Pertama-tama selamat harlah buat PMII ke 60 tahun ini. Tokoh PMII banyak sekali yang dikenal luas publik, salah satunya Mahbub Djunaidi. Mahbub Djunaidi kita kenal sebagai seorang pendekar pena. Komunikasi melalui tulisannya sungguh luar biaaa. Beliau mampu menyampaikan ide dan gagasan yang cerdas, memukau, dan tak jarang bikin gemes dan tertawa pembacanya. Siapapun yang membaca tulisannya akan termanggut-manggut.

Dalam hal ini, penggalan tulisan beliau yang kemudian dimuat oleh Said Budairy, tokoh PMII juga, menarik kita baca. Tulisan ini berkaitan dengan bangsa Maritim

“Aku akan bahagia bila kau punya cita-cita yang tinggi menggantung di bintang, nak,” kata seorang ayah kepada putranya. Sang anak mengangguk-angguk.

“Tambah senang lagi aku jika bintang-bintang itu bergantung di kakimu.” Sang anak kembali mengangguk-angguk sambil menarik nafas panjang

“Pokoknya tinggi sekali. Nak, jangan cuma punya cita-cita kerja di Timur Tengah. Masa dulu kita terkenal bangsa ‘kuli sekarang terkenal bangsa ‘babu? Perkara cita-cita itu terlaksana atau tidak, itu soal lain. Itu sangat tergantung pada kondisi pada saat kau besar nanti. Orang tua tidak tahu persis apa yang bakal terjadi tahun depan. Rencana sih boleh-boleh saja. Lagi pula kamu bukan ahli ‘masa depan’, bukan ‘futurolog’,” kata si bapak.

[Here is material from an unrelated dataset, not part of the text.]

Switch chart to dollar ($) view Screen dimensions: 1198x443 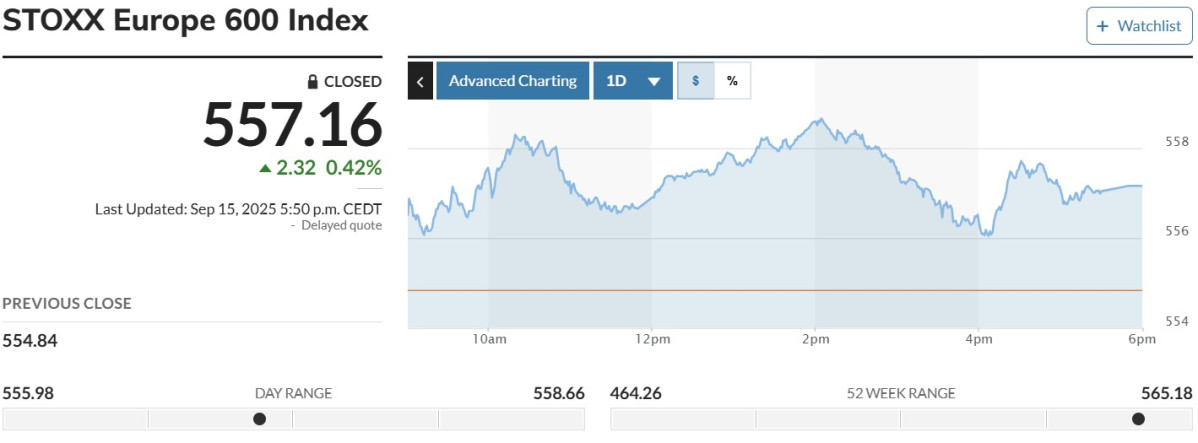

“Mahluk apa futurolog itu, Pak?”

“Pokoknya semacam dukun juga, tapi keluaran sekolahan. Kata orang golongan ini amat dihormati di luar negeri. Di sini kurang mendapat sambutan, soalnya dukun-dukun biasa dianggap sudah cukup memadai.”

“Kembali ke pokok bicara, cita-cita apa yang kamu pilih? Seperti juga Pemilu, cita-cita itu bebas. Mau jadi bahari awan’? Inipun bagus. Syukur-syukur kamu bisa menjadi Menteri Bahari. Berarti, kamu dapat menguasai gelombang dan penduduk dasar laut. Dulu memang orang Inggris yang kuasai gelombang, tetapi sesudah nasionalisme bangkit, mereka lari lintang pukang. Sekarang mereka cukup mondar-mandir pengawal istana Buckingham sambil pakai topi bulu sebesar sarang tawon.”

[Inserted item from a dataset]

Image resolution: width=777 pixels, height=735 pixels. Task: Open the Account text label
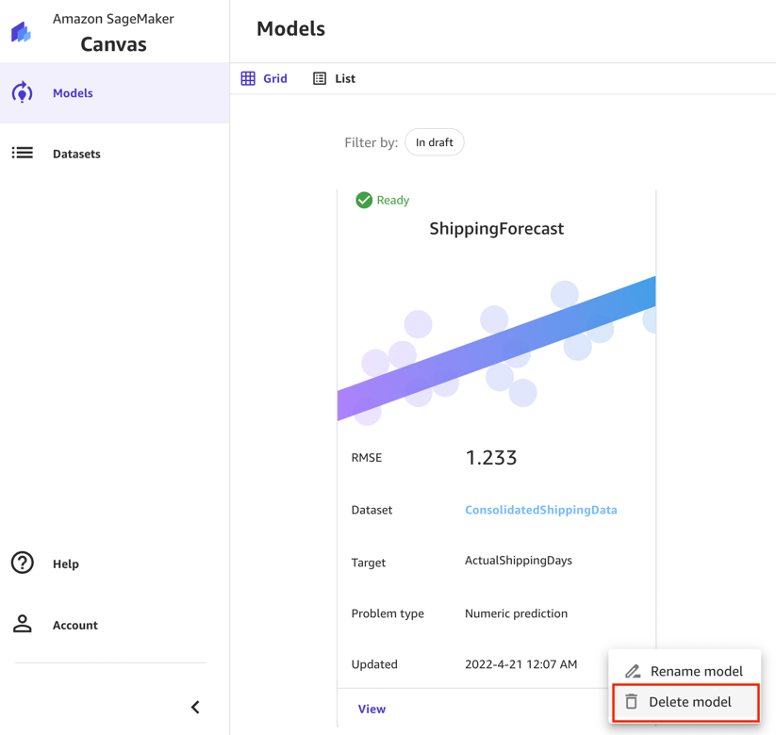[75, 625]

“Tapi, bukan urusankulah orang Inggris itu. Bagaimana soal bahariawan? Apa ada minat? Kamu dapat tangkap ikan sebanyak banyaknya. Sebab kalau kita bisa halau pukat harimau, kita pun mesti mampu menangkap sendiri ikan-ikan itu, yang di lautan sebanyak-banyaknya yang menjadi tua bangka dan mati karena tutup usia. Bahkan kupikir ikan-ikan itu mencemooh kan kita.”

“Tapi kita kan memang bangsa agraris, Pak?”
“Tidak, kita bangsa bahari. Kolonial yang paksa kita bercocok tanam untuk pasaran eropa barat. Kebun gula merupakan gabus tempat negeri Belanda terapung, tanpa itu negeri itu akan amblas.”

“Baiklah, Pak. Soalnya, di mana sekolahnya? Soalnya, kalau saya melancong dari satu kota ke kota lain, tak pernah lihat sekolah buat jadi bahariawan’ itu. Beda dengan komputer atau konsultan pajak. (Pemikir, 2 Agustus 1992).( Dimuat ulang di Buku, Mahbub Djunaidi, Seniman Politik Dari Kalangan NU modern)

Ditengah arus informasi, dimana dunia dalam genggaman kita perlu belajar kepada seorang Mahbub Djunaidi. Utamanya dalam hal menyampaikan ide dan gagasan yang jernih, cerdas, dan isnpiratif. Serta sarat makna. Semoga, dari PMII muncul-muncul pendekar-pendeka pena baru.